For a simple inductive boost converter, it's advisable not to have a boost factor greater than 6. This applies to both positive and negative boost.

p.s. We’re situated roughly in the same neck of the woods, interestingly.

• Found the first one earlier, but did not stumble across second one. It's a good read, thanks, pretty much what I was looking for. Going to give it a try. – Shubham Dec 27 '16 at 23:03

It would still be called a boost converter even though the output is lower absolute potential than the the input. I would recommend developing both the +32V and the -32V from a positive +3.7V input.
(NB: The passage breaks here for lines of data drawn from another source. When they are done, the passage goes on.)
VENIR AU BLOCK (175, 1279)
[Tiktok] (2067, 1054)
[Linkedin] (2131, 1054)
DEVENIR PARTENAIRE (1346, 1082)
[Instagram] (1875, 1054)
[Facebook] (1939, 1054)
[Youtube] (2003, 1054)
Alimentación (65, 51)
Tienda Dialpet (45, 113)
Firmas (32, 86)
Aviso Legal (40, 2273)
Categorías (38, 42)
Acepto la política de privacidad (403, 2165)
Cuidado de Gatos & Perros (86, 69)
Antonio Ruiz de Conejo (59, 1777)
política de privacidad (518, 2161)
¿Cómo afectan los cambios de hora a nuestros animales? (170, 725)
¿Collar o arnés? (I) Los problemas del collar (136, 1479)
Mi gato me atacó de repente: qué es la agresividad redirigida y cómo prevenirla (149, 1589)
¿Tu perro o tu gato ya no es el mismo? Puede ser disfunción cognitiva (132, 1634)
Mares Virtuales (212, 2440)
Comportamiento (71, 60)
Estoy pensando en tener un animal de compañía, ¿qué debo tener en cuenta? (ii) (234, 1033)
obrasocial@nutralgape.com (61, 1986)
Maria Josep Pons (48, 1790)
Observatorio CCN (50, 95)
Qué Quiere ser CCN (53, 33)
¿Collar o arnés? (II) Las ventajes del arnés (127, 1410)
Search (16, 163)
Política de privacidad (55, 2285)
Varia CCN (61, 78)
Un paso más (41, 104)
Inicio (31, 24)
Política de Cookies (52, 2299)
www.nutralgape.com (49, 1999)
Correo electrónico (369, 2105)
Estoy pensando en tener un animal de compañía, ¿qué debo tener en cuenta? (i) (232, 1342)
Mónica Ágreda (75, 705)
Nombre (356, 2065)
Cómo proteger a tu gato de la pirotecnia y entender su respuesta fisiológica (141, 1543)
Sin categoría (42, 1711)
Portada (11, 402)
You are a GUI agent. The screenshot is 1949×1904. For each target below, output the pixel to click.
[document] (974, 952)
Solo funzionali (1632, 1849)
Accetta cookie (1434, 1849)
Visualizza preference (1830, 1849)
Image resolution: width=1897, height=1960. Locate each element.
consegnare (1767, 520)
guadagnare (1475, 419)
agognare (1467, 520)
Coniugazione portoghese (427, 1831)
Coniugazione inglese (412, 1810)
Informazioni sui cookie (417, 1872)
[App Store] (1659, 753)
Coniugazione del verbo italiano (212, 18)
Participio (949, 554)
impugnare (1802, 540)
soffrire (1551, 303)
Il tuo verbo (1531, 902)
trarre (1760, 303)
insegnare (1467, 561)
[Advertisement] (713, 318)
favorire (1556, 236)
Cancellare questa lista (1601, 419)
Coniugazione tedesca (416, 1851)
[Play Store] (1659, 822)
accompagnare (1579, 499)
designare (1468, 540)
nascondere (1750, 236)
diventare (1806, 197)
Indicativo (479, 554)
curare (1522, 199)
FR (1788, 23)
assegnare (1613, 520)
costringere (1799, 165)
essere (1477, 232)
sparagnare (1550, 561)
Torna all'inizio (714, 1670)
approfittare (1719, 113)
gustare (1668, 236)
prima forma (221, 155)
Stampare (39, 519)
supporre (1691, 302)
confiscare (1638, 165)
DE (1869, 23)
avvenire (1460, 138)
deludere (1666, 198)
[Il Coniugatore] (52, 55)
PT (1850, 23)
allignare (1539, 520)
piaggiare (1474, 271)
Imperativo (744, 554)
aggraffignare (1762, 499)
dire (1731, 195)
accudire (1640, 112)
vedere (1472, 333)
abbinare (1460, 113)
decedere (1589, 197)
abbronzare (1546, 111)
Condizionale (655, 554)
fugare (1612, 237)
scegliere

You will have more luck finding devices that will do that. Many of the datasheets for voltage converter ICs will have an example for generating negative voltages.

An alternative is that you could use a transformer coupled isolating converter to provide the -32V or both outputs, then it doesn't care where ground is. There are off the shelf devices from manufacturers such as PICO who may have something that meets your needs. Some of those have dual outputs.

• I'd even go as far as saying that op should put the batteries in series to create 7.4 V instead - smaller factor – Marcus Müller Dec 24 '16 at 1:45
• @marcus, Good point, I agree, especially since the required output is about 13W. – Kevin White Dec 24 '16 at 17:59
• That was my initial thought as well, but I had troubling finding a dual (positive and negative) supply regulator that could meet the power requirement. But going off of @MarcusMüller comment, I will try putting 3 Lipos in series to see if I can get get +/-32V @ 200mA. – Shubham Dec 27 '16 at 23:05

You need a BIPOLAR BOOST circuit. You can take +7.4V from your two LIPO cells and convert directly to ±32V There are many examples of DC-DC boost converters that will produce bipolar output voltages.

"Boost" refers to the output voltage being greater than the input voltage. The polarity is not a factor in the name/function. It is only a detail of implementation.